Colpita ripetutamente alla testa con una bottiglia di vetro e ridotta in fin di vita: una donna di 38 anni originaria dello Sri Lanka è stata picchiata dal marito e ora si trova ricoverata presso l’ospedale Sant’Andrea in prognosi riservata. Lei lotta fra la vita e la morte, mentre l’uomo è stato arrestato dai carabinieri del nucleo radiomobile di Roma e adesso si trova in carcere a Regina Coeli.

Tutto è avvenuto davanti agli occhi impietriti del figlio 12enne. La furia è scattata poco prima dell’ora di cena di venerdì 3 luglio. La coppia si trovava nel loro appartamento di via Vernio, nei pressi di villa Spada, tra Fidene e Porta di Roma. Un tardo pomeriggio come tanti prima di cena. Ma all’improvviso inizia una discussione per futili motivi fra il marito, 41 anni, e la moglie. Sembrava un diverbio banale ma l’uomo non smette e anzi inizia ad alterarsi sempre di più. Alza la voce, si agita, urla, si innervosisce. Il figlio è in casa, nella sua stanza, aspettando di sedersi a tavola per la cena. Ma la lite fra i coniugi continua. Il marito inizia a inveire e a urlare contro la moglie, la insulta, è fuori di sè. All’improvviso, la furia: l’uomo afferra una bottiglia di vetro e inizia a colpire in testa la donna che cerca di difendersi proteggendosi con le mani protese verso l’alto, ma non riesce perché la furia del marito è inarrestabile.

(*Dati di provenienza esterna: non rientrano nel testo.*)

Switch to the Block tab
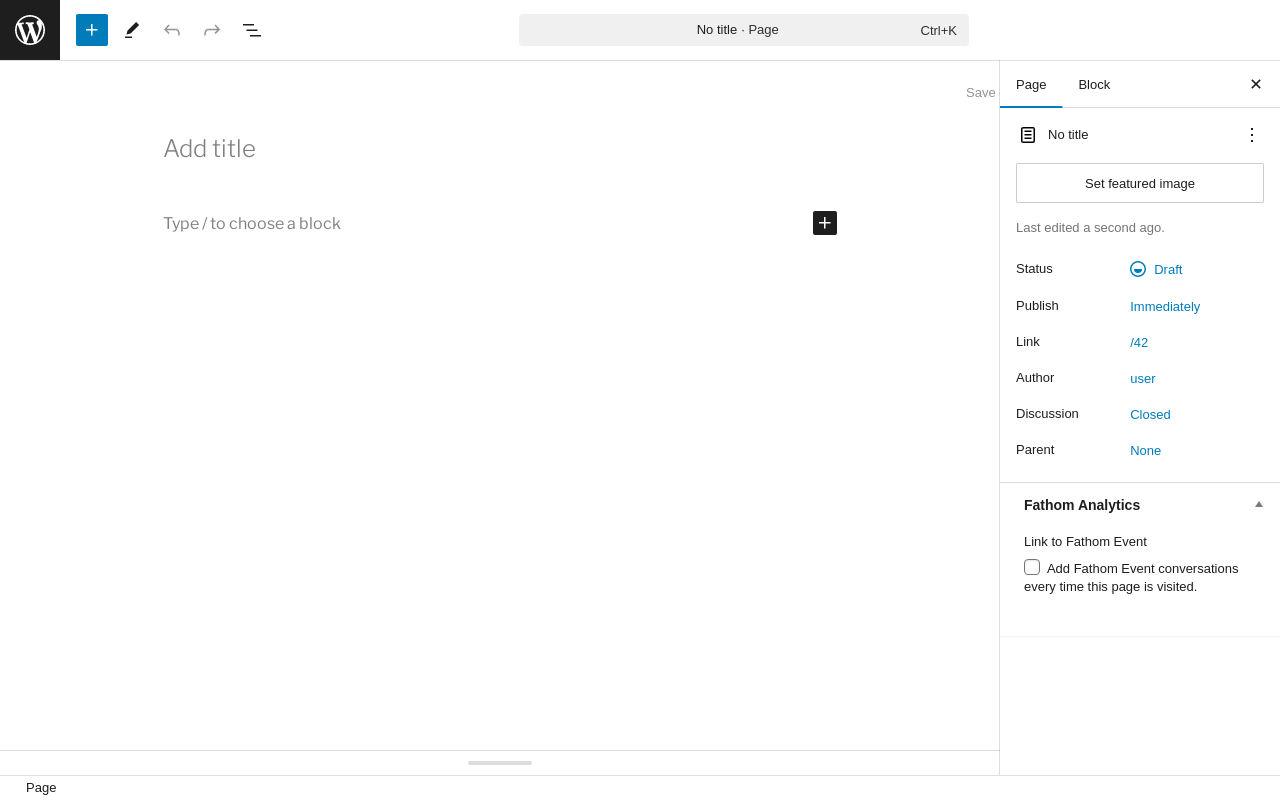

L’uomo colpisce più volte la moglie in testa mentre il figlio accorre sulla scena del pestaggio ma anche lui non riesce a fermare la furia del padre. Alla fine la donna cade in terra con numerose fratture in testa. A quel punto l’uomo smette ed è lui stesso a chiamare i soccorsi al 112 mentre il figlio rimane sgomento per la violenza a cui ha dovuto assistere. I sanitari e i carabinieri, subito accorsi in via Vernio, si trovano davanti agli occhi una scena drammatica: la donna è portata d’urgenza al pronto soccorso del Sant’Andrea mentre l’uomo è arrestato in flagranza di reato con l’accusa di tentato omicidio aggravato. Il figlio minorenne invece è stato temporaneamente affidato alla nonna materna. La madre è ancora in prognosi riservata con polifratture al cranio.